If the trend continues, starting Thursday the private sector (businesses not serving the public in person) and preschools will be permitted to reopen. There is broad agreement on both of these activities, which are considered highly likely to be allowed to return to operations.
The first phase as proposed by the Health Ministry is also set to include the reopening of Ben-Gurion International Airport, the resumption of restaurants’ takeout service (not just deliveries), the lifting of the prohibition on demonstrations and the reopening of beaches.
The second phase, which is expected to begin in November, assuming the average number of new daily cases falls to 1,000, will include the reopening of synagogues, complementary medical services, and school for grades 1 through 4.
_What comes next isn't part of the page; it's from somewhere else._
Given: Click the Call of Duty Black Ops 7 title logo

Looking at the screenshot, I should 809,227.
Phase 3, to start on November 15, will include the reopening of businesses that serve the public in person and all gyms, stores, shopping malls and outdoor markets.
Phase 4, scheduled to start on November 29, when the number of new infections is down to 250 a day, will allow for the reopening of cafes, restaurants and attractions.
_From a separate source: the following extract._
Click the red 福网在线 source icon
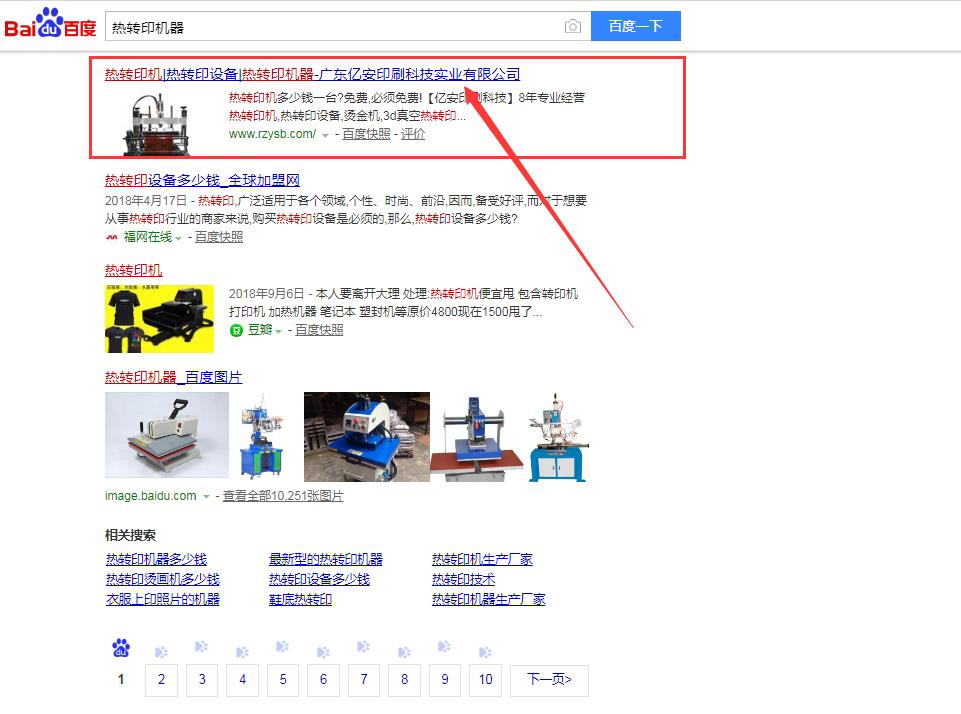 tap(112, 237)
Phase 5 two weeks later (December 13), is expected to include the reopening of hotels and other overnight accommodations, as well as swimming pools.
Phase 6 (December 27) will allow for the reopening of museums and the resumption of cultural, leisure and group sport activities. Phase 7 (January 10) will see the return to classrooms of children in grades 5 to 12.
Only in the eighth and final stage will bars and clubs be permitted to reopen, and sporting events with live attendance will be allowed to resume.
Sources in the medical establishment stressed that the program is fluid and flexible, but the main components are as described here.
There were 2,925 new coronavirus infections diagnosed on Friday. Some 7.8 percent of tests came back positive, a new low following the recent peak in cases. There are currently 62,165 Israelis ill with coronavirus, of whom 1,544 are hospitalized and 232 are on respirators, To date 1,914 Israelis have died.